Task statement: Reproduce the following listing verbatim, with every line in its original order and no changes to wording, spacing, or punctuation.

The data:
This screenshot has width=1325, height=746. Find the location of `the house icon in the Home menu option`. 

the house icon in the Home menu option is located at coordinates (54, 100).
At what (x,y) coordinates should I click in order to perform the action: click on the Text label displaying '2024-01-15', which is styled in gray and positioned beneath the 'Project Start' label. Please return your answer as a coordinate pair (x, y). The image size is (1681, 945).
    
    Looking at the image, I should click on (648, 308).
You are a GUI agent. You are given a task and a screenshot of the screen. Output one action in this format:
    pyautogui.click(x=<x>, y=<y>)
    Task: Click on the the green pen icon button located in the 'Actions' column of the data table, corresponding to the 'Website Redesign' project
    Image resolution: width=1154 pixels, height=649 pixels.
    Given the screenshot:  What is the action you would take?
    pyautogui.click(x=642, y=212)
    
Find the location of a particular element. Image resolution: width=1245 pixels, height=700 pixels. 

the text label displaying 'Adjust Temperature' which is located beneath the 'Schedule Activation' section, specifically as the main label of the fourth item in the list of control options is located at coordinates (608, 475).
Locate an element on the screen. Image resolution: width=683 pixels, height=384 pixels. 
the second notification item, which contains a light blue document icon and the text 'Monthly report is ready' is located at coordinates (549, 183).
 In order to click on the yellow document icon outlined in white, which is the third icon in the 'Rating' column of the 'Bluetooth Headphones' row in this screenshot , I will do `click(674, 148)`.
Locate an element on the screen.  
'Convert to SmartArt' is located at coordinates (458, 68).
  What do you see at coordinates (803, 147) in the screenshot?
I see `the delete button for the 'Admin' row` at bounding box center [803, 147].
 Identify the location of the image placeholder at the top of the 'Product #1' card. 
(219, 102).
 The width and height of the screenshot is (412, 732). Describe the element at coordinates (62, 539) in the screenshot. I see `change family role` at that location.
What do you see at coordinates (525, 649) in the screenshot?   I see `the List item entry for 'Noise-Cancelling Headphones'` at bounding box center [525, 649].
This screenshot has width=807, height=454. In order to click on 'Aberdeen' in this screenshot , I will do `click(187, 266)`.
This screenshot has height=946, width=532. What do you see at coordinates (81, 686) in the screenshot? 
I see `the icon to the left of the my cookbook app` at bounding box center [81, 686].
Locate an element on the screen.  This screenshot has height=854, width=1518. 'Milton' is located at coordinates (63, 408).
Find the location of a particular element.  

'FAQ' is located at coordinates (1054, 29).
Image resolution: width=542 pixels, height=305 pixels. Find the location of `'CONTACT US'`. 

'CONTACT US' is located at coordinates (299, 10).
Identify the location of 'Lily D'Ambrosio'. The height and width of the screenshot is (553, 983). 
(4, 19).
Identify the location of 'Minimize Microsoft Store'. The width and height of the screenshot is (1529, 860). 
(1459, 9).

The result:
This screenshot has width=1325, height=746. Find the location of `the house icon in the Home menu option`. 

the house icon in the Home menu option is located at coordinates (54, 100).
At what (x,y) coordinates should I click in order to perform the action: click on the Text label displaying '2024-01-15', which is styled in gray and positioned beneath the 'Project Start' label. Please return your answer as a coordinate pair (x, y). The image size is (1681, 945).
    
    Looking at the image, I should click on (648, 308).
You are a GUI agent. You are given a task and a screenshot of the screen. Output one action in this format:
    pyautogui.click(x=<x>, y=<y>)
    Task: Click on the the green pen icon button located in the 'Actions' column of the data table, corresponding to the 'Website Redesign' project
    Image resolution: width=1154 pixels, height=649 pixels.
    Given the screenshot:  What is the action you would take?
    pyautogui.click(x=642, y=212)
    
Find the location of a particular element. Image resolution: width=1245 pixels, height=700 pixels. 

the text label displaying 'Adjust Temperature' which is located beneath the 'Schedule Activation' section, specifically as the main label of the fourth item in the list of control options is located at coordinates (608, 475).
Locate an element on the screen. Image resolution: width=683 pixels, height=384 pixels. 
the second notification item, which contains a light blue document icon and the text 'Monthly report is ready' is located at coordinates (549, 183).
 In order to click on the yellow document icon outlined in white, which is the third icon in the 'Rating' column of the 'Bluetooth Headphones' row in this screenshot , I will do `click(674, 148)`.
Locate an element on the screen.  
'Convert to SmartArt' is located at coordinates (458, 68).
  What do you see at coordinates (803, 147) in the screenshot?
I see `the delete button for the 'Admin' row` at bounding box center [803, 147].
 Identify the location of the image placeholder at the top of the 'Product #1' card. 
(219, 102).
 The width and height of the screenshot is (412, 732). Describe the element at coordinates (62, 539) in the screenshot. I see `change family role` at that location.
What do you see at coordinates (525, 649) in the screenshot?   I see `the List item entry for 'Noise-Cancelling Headphones'` at bounding box center [525, 649].
This screenshot has width=807, height=454. In order to click on 'Aberdeen' in this screenshot , I will do `click(187, 266)`.
This screenshot has height=946, width=532. What do you see at coordinates (81, 686) in the screenshot? 
I see `the icon to the left of the my cookbook app` at bounding box center [81, 686].
Locate an element on the screen.  This screenshot has height=854, width=1518. 'Milton' is located at coordinates (63, 408).
Find the location of a particular element.  

'FAQ' is located at coordinates (1054, 29).
Image resolution: width=542 pixels, height=305 pixels. Find the location of `'CONTACT US'`. 

'CONTACT US' is located at coordinates (299, 10).
Identify the location of 'Lily D'Ambrosio'. The height and width of the screenshot is (553, 983). 
(4, 19).
Identify the location of 'Minimize Microsoft Store'. The width and height of the screenshot is (1529, 860). 
(1459, 9).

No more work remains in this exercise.